Functional Cloning and Characterization of the Multidrug Efflux Pumps NorM from Neisseria gonorrhoeae and YdhE from Escherichia coli{triangledown} ,{dagger}

Feng Long,1 Corinne Rouquette-Loughlin,2 William M. Shafer,2,3 and Edward W. Yu1,4*

Molecular, Cellular, and Developmental Biology Interdepartmental Graduate Program, Iowa State University, Ames, Iowa 50011,1 Department of Microbiology and Immunology, Emory University School of Medicine, Atlanta, Georgia 30322,2 Laboratories of Microbial Pathogenesis, VA Medical Center, Decatur, Georgia 30033,3 Department of Physics and Astronomy, Iowa State University, Ames, Iowa 500114

Received 9 April 2008/ Accepted 22 June 2008

Active efflux of antimicrobial agents is one of the most important adapted strategies that bacteria use to defend against antimicrobial factors that are present in their environment. The NorM protein of Neisseria gonorrhoeae and the YdhE protein of Escherichia coli have been proposed to be multidrug efflux pumps that belong to the multidrug and toxic compound extrusion (MATE) family. In order to determine their antimicrobial export capabilities, we cloned, expressed, and purified these two efflux proteins and characterized their functions both in vivo and in vitro. E. coli strains expressing norM or ydhE showed elevated (twofold or greater) resistance to several antimicrobial agents, including fluoroquinolones, ethidium bromide, rhodamine 6G, acriflavine, crystal violet, berberine, doxorubicin, novobiocin, enoxacin, and tetraphenylphosphonium chloride. When they were expressed in E. coli, both transporters reduced the levels of ethidium bromide and norfloxacin accumulation through a mechanism requiring the proton motive force, and direct measurements of efflux confirmed that NorM behaves as an Na+-dependent transporter. The capacities of NorM and YdhE to recognize structurally divergent compounds were confirmed by steady-state fluorescence polarization assays, and the results revealed that these transporters bind to antimicrobials with dissociation constants in the micromolar region.

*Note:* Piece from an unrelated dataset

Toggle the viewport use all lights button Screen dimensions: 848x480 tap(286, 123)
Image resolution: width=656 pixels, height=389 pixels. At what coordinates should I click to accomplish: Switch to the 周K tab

* Corresponding author. Mailing address: Department of Physics and Astronomy, A115 Physics, Iowa State University, Ames, IA 50011. Phone: (515) 294-4955. Fax: (515) 294-6027. E-mail: ewyu{at}iastate.edu

{triangledown} Published ahead of print on 30 June 2008.

{dagger} Supplemental material for this article may be found at http://aac.asm.org/.

Antimicrobial Agents and Chemotherapy, September 2008, p. 3052-3060, Vol. 52, No. 9
0066-4804/08/$08.00+0     doi:10.1128/AAC.00475-08
Copyright © 2008, American Society for Microbiology. All Rights Reserved.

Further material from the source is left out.